Sunday, August 24, 2008

The beginning of the adventure

Hello Everyone,

Welcome to my blog, which I will keep updating for my duration in Japan. So, where have I flown off to, you might be wondering. Well, I am in the city of Hachinohe, in Aomori, Japan. It's a small city of 250,000 people, and I am about 30 seconds away from the bullet-train station (I walk through it to work every day).
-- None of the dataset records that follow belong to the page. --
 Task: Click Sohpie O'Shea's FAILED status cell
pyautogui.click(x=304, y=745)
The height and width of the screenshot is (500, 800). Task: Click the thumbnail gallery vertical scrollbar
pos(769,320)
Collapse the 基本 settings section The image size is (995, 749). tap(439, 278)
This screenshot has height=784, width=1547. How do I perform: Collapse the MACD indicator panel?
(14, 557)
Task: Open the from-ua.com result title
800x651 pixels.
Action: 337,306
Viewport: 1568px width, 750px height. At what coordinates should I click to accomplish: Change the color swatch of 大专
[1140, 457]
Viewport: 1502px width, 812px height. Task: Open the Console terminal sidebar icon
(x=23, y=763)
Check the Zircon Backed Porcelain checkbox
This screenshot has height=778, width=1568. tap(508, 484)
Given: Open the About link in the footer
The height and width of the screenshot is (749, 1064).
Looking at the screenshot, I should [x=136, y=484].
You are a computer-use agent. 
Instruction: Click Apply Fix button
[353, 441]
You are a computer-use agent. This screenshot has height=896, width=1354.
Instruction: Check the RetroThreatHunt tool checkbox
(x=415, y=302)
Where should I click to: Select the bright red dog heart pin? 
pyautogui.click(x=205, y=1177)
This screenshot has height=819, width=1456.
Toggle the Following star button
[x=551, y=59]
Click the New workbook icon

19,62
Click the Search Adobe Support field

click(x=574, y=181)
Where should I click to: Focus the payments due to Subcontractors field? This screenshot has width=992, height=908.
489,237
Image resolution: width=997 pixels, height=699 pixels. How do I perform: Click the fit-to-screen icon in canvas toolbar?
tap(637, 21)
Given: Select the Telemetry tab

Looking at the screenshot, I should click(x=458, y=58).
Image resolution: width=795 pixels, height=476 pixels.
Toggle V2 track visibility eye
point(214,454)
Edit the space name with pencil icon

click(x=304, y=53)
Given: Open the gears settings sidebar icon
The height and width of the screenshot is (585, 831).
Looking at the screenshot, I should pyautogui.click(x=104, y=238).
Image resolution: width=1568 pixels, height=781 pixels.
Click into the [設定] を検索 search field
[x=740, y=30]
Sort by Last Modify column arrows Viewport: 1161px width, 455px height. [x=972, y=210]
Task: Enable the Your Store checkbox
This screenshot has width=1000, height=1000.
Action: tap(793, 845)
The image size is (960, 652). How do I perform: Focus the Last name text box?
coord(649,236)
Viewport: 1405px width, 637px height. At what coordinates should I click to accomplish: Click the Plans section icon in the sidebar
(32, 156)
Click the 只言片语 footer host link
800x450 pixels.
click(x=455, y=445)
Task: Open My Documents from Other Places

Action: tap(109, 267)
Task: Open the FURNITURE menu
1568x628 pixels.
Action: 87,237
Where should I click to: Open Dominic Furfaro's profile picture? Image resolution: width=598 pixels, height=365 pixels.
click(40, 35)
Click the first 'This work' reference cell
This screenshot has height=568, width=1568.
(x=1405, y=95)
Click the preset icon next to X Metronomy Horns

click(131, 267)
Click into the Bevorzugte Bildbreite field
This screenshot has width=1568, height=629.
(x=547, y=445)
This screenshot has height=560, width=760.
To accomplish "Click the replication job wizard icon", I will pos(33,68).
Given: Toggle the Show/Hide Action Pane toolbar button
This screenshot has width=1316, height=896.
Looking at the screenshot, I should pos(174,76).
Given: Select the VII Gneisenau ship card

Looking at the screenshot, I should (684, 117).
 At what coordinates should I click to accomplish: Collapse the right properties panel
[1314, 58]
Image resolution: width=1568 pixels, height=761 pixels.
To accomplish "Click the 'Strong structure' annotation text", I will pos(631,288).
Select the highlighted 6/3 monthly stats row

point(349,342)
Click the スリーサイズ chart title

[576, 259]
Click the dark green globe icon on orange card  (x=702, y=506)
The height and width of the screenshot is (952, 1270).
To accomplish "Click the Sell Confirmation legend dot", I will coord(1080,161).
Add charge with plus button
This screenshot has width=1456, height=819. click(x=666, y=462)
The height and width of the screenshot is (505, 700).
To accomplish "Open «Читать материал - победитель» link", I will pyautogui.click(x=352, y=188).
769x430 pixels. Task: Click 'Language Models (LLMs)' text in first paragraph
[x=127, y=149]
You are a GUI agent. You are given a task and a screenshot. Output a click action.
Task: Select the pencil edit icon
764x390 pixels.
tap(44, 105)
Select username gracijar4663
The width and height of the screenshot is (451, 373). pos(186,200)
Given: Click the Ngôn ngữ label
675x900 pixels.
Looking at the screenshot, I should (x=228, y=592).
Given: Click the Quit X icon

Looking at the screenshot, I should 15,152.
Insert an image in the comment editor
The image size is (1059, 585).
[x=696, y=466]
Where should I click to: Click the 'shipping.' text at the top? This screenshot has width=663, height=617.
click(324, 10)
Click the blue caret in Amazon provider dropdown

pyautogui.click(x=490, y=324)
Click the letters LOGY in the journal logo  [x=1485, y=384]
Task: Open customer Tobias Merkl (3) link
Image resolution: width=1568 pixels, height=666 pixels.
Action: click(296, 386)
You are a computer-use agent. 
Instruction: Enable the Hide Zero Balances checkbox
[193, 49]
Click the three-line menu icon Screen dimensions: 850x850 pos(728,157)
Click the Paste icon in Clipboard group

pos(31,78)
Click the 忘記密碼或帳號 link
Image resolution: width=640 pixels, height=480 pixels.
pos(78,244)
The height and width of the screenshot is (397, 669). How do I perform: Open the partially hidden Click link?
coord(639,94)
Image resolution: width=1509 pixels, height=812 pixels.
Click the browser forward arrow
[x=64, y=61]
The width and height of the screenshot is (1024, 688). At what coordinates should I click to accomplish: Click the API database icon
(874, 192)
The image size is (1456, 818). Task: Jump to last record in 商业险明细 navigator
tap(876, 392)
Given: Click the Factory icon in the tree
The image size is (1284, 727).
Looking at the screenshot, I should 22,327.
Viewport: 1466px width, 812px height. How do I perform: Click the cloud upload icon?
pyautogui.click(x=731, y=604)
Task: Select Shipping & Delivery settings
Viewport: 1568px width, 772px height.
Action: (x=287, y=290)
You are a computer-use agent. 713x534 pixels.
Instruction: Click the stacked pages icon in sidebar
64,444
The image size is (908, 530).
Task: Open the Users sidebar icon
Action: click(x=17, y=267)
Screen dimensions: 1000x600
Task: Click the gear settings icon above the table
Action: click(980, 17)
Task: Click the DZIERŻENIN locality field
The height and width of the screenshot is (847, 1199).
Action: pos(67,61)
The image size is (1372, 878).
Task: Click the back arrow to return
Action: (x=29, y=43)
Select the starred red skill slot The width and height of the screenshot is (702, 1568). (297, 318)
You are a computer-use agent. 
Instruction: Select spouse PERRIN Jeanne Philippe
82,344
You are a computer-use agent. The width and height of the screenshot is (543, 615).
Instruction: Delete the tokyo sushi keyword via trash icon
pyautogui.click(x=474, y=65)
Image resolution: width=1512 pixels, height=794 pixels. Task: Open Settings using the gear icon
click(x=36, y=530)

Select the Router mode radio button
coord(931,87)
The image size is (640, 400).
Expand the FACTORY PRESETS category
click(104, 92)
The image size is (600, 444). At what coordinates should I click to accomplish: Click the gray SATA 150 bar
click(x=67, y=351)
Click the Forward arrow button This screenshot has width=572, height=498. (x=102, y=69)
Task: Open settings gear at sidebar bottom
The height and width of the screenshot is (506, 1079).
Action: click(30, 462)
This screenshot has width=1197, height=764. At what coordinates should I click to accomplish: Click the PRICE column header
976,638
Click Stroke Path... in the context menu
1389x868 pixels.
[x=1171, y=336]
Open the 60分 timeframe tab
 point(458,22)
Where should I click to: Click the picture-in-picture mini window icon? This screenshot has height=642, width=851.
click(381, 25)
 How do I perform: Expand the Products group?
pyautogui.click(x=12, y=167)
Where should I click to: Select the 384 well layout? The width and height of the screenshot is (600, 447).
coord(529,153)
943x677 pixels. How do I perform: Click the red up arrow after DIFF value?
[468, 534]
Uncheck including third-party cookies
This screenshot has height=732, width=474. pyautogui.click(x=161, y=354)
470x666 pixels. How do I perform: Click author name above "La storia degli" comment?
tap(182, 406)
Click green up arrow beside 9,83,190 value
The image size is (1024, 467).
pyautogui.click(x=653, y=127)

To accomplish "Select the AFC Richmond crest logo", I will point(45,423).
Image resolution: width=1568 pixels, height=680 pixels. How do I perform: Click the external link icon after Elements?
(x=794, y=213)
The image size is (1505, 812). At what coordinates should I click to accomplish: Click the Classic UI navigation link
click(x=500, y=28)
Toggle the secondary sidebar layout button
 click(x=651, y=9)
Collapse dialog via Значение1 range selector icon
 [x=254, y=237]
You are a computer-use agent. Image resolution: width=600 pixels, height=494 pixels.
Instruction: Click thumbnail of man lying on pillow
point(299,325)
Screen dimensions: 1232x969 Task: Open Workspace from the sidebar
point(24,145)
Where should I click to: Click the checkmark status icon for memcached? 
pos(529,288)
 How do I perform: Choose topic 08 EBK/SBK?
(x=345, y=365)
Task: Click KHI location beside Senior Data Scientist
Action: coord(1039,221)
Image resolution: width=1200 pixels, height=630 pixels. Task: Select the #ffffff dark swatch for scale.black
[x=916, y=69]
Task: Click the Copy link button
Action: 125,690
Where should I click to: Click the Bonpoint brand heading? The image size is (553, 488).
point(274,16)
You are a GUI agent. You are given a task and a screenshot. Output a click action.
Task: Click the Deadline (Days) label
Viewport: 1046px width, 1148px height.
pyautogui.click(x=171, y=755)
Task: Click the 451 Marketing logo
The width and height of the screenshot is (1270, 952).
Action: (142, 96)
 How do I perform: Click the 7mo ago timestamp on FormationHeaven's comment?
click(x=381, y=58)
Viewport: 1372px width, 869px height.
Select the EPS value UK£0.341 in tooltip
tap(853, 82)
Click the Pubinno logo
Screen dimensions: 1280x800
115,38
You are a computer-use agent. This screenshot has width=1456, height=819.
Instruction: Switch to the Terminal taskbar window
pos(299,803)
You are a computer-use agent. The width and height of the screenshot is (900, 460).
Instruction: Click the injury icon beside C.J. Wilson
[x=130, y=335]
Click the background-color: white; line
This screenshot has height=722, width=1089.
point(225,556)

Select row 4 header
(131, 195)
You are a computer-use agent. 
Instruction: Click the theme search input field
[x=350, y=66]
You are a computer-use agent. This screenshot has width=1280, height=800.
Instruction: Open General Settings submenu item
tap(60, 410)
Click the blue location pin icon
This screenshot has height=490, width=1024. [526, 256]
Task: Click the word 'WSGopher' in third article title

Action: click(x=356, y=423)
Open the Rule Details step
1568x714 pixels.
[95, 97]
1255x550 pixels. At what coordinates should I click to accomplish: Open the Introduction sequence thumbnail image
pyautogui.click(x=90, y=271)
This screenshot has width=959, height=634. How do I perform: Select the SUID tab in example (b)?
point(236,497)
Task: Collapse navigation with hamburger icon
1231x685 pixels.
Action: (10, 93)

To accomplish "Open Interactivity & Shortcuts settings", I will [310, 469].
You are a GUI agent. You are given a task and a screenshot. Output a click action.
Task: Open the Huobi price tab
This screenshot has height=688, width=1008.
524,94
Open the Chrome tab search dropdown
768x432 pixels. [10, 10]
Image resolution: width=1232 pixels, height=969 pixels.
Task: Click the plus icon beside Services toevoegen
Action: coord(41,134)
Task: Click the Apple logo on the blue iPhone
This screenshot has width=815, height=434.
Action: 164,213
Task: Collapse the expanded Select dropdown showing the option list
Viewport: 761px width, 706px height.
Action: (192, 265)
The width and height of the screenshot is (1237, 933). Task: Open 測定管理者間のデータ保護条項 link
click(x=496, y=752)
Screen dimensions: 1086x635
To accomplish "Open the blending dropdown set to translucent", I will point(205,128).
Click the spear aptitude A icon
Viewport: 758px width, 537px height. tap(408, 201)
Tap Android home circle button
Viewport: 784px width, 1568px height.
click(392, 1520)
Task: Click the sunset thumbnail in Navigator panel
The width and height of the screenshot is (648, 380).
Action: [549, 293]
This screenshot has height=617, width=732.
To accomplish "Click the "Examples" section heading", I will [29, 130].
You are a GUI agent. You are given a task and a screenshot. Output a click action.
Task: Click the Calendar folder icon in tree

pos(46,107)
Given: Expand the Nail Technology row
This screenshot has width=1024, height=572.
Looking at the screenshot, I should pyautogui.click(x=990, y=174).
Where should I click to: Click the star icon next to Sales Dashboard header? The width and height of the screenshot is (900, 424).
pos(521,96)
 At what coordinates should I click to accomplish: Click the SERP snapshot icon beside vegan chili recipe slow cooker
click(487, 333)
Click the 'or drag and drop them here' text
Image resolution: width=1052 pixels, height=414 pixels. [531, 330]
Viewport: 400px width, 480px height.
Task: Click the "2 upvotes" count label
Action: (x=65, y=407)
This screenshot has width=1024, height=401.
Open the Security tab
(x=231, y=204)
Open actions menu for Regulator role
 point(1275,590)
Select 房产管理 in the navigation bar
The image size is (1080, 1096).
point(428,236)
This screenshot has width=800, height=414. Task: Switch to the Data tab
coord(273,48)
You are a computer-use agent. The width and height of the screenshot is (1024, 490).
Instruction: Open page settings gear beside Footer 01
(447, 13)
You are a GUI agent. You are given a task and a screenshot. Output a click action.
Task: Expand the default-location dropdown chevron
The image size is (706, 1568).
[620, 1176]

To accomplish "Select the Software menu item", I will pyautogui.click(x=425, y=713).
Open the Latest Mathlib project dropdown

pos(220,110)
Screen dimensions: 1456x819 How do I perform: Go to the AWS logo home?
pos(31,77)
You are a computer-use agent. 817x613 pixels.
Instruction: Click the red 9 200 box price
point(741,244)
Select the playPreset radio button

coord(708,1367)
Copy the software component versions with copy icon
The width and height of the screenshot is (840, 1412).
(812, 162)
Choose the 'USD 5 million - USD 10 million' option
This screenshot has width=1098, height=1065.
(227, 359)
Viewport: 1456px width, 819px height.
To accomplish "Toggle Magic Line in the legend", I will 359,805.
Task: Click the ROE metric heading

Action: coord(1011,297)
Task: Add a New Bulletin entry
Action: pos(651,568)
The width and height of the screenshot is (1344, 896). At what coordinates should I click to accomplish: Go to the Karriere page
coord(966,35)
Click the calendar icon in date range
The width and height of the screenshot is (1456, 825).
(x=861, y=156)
So, without further ado, here is what I've been up to since I arrived in Japan on August 3rd:

Upon arriving in Japan, the JET program took us to the Keio Plaza Hotel, a swanky hotel in the Shinjuku district of Tokyo. They had a lot of lectures for us to partake of, warning us of culture shock, teaching us how to drive in Japan, and so on. That's sort of boring though. At the end of the first day, I met up with my two Japanese tutors-turned friends, and set out to explore Tokyo.
First of all, Tokyo is HUGE. It's definitely a city that merits more exploration, you could be there two weeks and still not see nearly everything there is to see. We went to a Ramen shop. This isn't your 13 cent college box of Ramen, however. I'm talking about Japanese guys preparing you ramen in their 3 cubic feet of space-restaurant. It tasted wicked good, and there is no way I would have been able to figure out that you had to buy a ticket from a vending machine, and then bring that to the chef, in order to get food. Thank god for Japanese friends.
The next day, we visited Shinjuku district so I could see some girls dressed up as one can only do in Japan.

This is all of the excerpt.